Exercise instructions
#1 In the meningococcal news release, which age group does the funded state-wide meningococcal ACWY vaccination program cover?
#2 Quote the meningococcal news release word for word, everything from "The Department of Health has" down to "Y, meningococcal bacteria.".

(Excerpted text)

31 August 2017

Two new cases of meningococcal disease in infants


The Department of Health today reported that two infants are currently recovering in hospital after being diagnosed with different types of meningococcal disease – one serogroup W and the other serogroup Y. 

There have now been five cases of meningococcal disease notified in West Australians in the past two weeks, including four serogroup W cases – making 12 so far this year - well above the long term average of less than one serogroup W case per year. This follows the record of 14 cases last year.

As a result of the increase in serogroup W disease in WA over the past three years, a funded state-wide meningococcal ACWY vaccination program for adolescents aged 15 to 19 years commenced this year, and most of those eligible are receiving vaccine at school during the third term. Eligible teenagers who are no longer at school can currently receive the vaccine at community health clinics and some university student health centres. The vaccine will also be available at GP clinics from late September. 

Meningococcal disease usually occurs more commonly in winter and spring and the recent cases, who are not linked, serve as a reminder of the increased risk at this time of the year.

The Department of Health has identified the close contacts of all recent cases and provided them with information, and, where appropriate, antibiotics and a vaccine. This is to minimise the chance of further spread of the organism to others, should one or more of the contacts be carrying the strain that caused disease.

Meningococcal disease is an uncommon, life-threatening illness caused by a bacterial infection of the blood and/or the membranes that line the spinal cord and brain, and occasionally of other sites, such as the throat or large joints. 

The incidence of the disease has decreased significantly in WA – down from a peak of 86 cases in 2000 to a low of 16 cases in 2013 – but now appears to be increasing again due to the emergence of new virulent strains of serogroup W, and to a lesser extent serogroup Y, meningococcal bacteria.

(End Excerpted text)
(Supplied material)

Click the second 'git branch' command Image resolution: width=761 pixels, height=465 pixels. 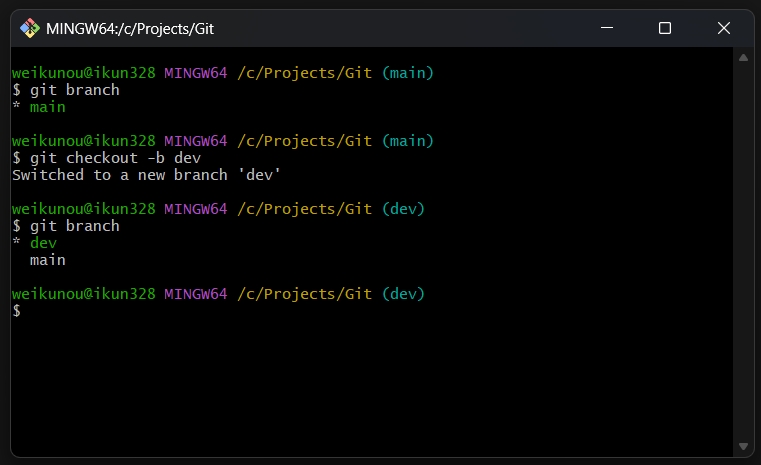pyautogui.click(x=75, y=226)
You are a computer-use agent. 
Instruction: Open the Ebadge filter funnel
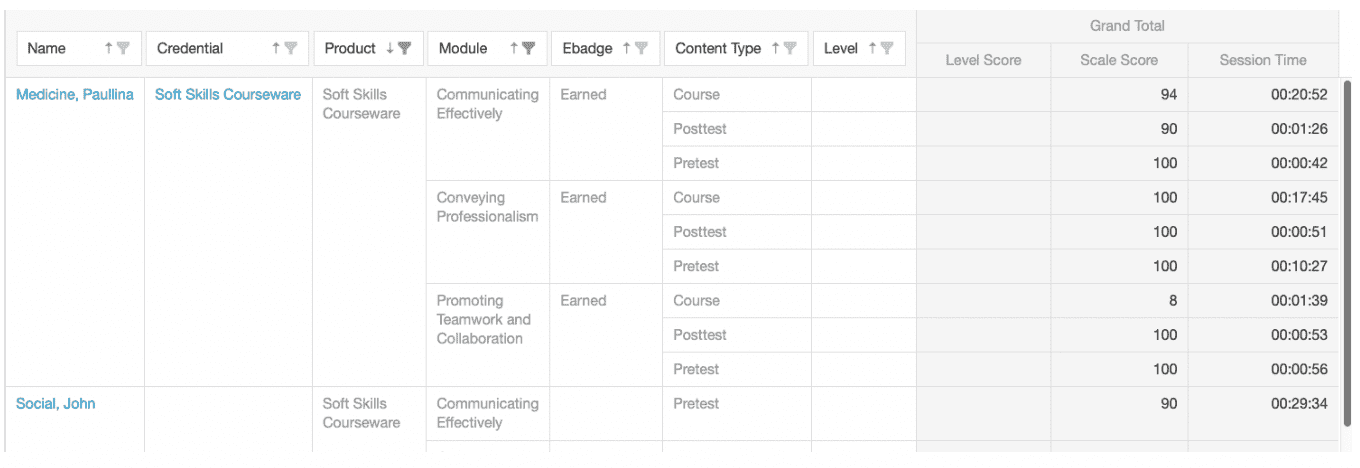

(End Supplied material)

Solutions to each task
#1 Adolescents aged 15 to 19 years.

#2
The Department of Health has identified the close contacts of all recent cases and provided them with information, and, where appropriate, antibiotics and a vaccine. This is to minimise the chance of further spread of the organism to others, should one or more of the contacts be carrying the strain that caused disease.

Meningococcal disease is an uncommon, life-threatening illness caused by a bacterial infection of the blood and/or the membranes that line the spinal cord and brain, and occasionally of other sites, such as the throat or large joints. 

The incidence of the disease has decreased significantly in WA – down from a peak of 86 cases in 2000 to a low of 16 cases in 2013 – but now appears to be increasing again due to the emergence of new virulent strains of serogroup W, and to a lesser extent serogroup Y, meningococcal bacteria.